Certains destins s'écrivent en accompagnant l'Histoire, des vies passées à accomplir quelque chose que l'on a enfoui en soi. D'autres s'écrivent bien plus vite, certaines vies sont ainsi des explosions brutales de couleurs et d'idées. C'est ainsi que Satoshi Kon est arrivé, a travaillé avec les meilleurs avant de livrer une production courte mais superbe avant de disparaitre prématurément. Une étoile filante qui s'amusait avec le concept des réalités subjectives.

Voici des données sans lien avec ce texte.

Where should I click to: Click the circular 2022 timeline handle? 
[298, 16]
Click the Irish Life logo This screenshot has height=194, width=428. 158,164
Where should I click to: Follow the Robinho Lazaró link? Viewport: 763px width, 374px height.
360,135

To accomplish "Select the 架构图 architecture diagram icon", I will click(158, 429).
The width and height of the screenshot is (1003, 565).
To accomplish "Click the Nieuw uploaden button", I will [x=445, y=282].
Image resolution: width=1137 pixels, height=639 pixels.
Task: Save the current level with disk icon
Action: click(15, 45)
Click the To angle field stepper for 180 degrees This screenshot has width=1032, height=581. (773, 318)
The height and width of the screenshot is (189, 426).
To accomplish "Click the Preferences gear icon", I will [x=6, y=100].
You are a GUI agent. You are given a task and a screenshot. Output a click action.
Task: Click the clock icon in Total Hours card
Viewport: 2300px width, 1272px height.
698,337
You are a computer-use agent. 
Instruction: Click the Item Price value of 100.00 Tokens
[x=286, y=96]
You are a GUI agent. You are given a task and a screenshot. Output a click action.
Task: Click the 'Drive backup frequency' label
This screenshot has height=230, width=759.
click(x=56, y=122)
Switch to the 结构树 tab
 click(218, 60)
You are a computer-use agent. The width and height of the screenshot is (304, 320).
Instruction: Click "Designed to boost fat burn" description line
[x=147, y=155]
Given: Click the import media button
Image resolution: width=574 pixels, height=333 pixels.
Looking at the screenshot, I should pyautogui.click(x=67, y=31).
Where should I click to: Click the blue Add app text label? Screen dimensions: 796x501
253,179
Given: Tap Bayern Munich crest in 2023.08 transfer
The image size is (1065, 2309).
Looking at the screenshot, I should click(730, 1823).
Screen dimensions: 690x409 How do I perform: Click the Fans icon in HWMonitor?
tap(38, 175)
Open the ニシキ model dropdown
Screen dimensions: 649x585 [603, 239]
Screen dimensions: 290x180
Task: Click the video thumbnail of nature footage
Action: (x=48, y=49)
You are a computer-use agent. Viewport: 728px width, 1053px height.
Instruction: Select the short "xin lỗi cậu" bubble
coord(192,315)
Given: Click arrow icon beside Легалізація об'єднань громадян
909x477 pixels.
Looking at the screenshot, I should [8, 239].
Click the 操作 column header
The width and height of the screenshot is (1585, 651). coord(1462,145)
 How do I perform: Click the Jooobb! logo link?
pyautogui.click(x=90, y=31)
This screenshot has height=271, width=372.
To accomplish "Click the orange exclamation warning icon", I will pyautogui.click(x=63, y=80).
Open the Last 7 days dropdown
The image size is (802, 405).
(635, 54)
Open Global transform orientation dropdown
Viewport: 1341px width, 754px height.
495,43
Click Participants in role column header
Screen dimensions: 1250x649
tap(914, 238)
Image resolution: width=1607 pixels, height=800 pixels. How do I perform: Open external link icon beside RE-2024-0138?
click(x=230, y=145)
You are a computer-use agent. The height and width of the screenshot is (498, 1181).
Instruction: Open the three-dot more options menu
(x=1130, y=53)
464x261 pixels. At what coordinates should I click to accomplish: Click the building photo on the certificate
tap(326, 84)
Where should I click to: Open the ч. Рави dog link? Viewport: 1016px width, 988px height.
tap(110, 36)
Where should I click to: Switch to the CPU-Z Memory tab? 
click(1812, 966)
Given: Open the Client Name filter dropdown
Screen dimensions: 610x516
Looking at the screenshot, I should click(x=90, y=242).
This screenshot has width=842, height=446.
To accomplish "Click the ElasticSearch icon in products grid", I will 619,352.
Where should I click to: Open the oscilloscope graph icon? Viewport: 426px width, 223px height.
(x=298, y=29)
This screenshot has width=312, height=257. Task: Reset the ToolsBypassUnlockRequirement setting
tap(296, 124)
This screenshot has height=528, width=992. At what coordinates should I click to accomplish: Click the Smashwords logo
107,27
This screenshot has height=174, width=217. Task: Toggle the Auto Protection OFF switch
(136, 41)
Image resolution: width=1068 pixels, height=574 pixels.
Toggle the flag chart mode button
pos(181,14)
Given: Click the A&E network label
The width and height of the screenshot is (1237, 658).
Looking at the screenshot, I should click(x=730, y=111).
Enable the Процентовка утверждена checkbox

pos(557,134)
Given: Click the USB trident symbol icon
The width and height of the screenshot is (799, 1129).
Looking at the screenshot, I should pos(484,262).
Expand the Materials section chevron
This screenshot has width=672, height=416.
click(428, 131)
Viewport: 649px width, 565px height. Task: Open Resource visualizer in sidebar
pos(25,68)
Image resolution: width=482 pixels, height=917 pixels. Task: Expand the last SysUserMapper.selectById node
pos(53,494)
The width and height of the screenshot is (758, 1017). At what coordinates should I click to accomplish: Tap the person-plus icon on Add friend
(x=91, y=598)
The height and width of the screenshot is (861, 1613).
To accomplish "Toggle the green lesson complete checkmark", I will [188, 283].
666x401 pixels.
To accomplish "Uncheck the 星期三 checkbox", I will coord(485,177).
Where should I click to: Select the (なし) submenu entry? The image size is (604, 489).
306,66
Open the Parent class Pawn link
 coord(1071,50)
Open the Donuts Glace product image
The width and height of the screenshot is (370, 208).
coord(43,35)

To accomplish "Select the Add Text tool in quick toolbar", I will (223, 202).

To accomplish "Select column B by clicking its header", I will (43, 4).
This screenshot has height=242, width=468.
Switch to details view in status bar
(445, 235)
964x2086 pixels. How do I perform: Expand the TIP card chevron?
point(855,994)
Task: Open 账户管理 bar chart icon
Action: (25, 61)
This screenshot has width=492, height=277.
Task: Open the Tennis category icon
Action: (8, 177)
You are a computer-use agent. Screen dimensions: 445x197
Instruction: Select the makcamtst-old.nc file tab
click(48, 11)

Satoshi Kon nait en 1963 sur l'île Hokkaidô, partie la plus septentrionale du Japon dont le paysage et le climat ont bien plus à voir avec la Sibérie toute proche que les plateaux fleuris du sud de l'île principale d'Honshû. Dès ses plus jeunes années, il va se révéler être un très grand amateur de mangas et d'animés. Il cite notamment de nombreuses œuvres de science-fiction qui l'ont passionné quand il était au lycée, comme Yamato ou Mobil Suit Gundam. C'est surtout la lecture du Domû de Katsuhiro Otomo, œuvre cyberpunk empreinte d'un fort symbolisme où Otomo esquissera certains thèmes qu'il developpera dans Akira, qui va convaincre le jeune Kon de faire carrière dans le manga.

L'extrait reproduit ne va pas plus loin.